In the data below, find each line containing the string "Distribution" and return it.

(Data extracts)

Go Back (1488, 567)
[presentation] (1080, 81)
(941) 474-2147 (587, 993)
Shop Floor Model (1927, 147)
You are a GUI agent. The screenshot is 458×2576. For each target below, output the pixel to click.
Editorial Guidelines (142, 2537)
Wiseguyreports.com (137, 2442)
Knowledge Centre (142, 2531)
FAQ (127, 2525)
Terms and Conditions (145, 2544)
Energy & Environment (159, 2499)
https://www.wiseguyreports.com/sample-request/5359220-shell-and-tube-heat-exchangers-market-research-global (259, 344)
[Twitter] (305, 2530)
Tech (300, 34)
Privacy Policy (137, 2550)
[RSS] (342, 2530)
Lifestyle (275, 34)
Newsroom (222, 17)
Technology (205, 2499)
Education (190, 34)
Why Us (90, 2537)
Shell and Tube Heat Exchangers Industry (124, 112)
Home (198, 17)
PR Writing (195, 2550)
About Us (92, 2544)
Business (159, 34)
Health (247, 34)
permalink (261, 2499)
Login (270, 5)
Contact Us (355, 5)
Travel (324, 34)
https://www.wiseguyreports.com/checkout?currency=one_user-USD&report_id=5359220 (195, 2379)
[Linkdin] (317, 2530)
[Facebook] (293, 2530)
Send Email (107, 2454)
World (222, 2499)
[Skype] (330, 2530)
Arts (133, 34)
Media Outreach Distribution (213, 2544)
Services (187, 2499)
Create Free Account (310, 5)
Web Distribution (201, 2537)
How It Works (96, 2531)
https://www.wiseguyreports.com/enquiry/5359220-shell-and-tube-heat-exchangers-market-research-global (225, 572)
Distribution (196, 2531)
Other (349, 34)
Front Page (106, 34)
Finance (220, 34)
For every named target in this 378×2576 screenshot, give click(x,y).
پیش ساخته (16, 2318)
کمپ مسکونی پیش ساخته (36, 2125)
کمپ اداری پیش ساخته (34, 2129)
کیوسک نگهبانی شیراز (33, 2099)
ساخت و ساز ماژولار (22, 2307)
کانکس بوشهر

(End Data extracts)

(The completed task):
Media Outreach Distribution (213, 2544)
Web Distribution (201, 2537)
Distribution (196, 2531)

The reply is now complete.